Worse, the deal was also the latest Clifton Harrison offering. Harris had already heard the scuttlebutt about Harrison being a convicted felon and was not comfortable selling his products. So, even though this deal was sponsored by his firm, the branch was not selling any of it.

Within a few days, the first phone call came from New York. “Why aren't you guys selling Duke Realty?” the New York product manager asked.

“Look,” Harris said. “We just sold one of these. The branch doesn't have an appetite for another one. The customers don't need it, and the brokers aren't interested.”

The explanation did nothing to quell the anger in New York. As far as the marketers there were concerned, if a branch sold a lot of a product weeks earlier, then it should be able to sell even more of the same thing later. Harris's arguments about the need for portfolio diversification fell on deaf ears. The calls with complaints from New York kept coming for days.

Harris did not know it, but the pressure for sales was coming from Darr himself. Darr had pushed Sherman heavily into promoting the Duke deal, and Sherman, in turn, had begun pressuring the people who worked for him in ways he never had before. The push to sell was going on across the country, and would be unrelenting until the deal was closed.

Finally, Harris called a special meeting of the Jacksonville brokers.

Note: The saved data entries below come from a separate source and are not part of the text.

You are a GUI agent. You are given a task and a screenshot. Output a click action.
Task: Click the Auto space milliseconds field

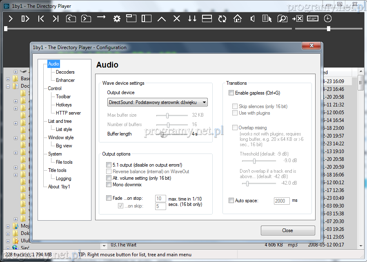[282, 201]
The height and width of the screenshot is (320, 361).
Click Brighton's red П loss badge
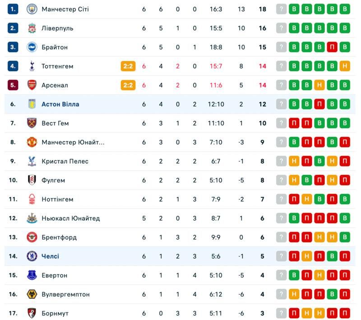pyautogui.click(x=332, y=47)
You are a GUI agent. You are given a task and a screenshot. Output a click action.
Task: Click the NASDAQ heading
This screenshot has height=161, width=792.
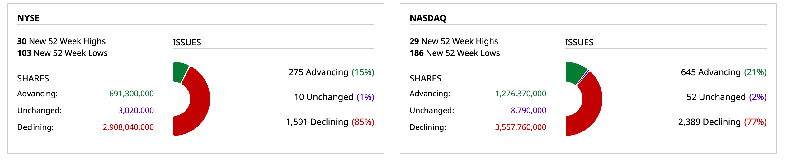click(x=428, y=18)
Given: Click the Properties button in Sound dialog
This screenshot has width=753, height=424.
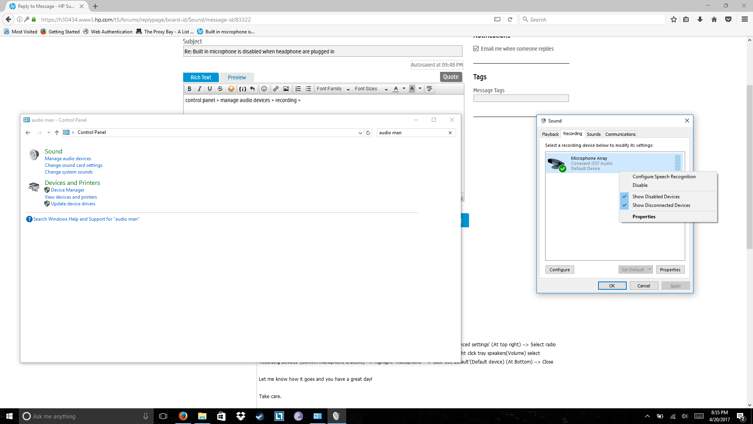Looking at the screenshot, I should pyautogui.click(x=670, y=269).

“Guys, New York and the region are putting particular pressure on us to sell this Duke product,” he said. “It's a proprietary offering, so I can appreciate that they want to do a good job. So if for whatever reason you had four or five people who were out of town when that first deal came through, or if you had people who said no, contact them all and offer this.”

Harris thought for a second and added something to make sure none of his brokers misunderstood. The last thing he wanted was his brokers getting into a hard sell of a deal clients didn't want, just days after the SEC settlement.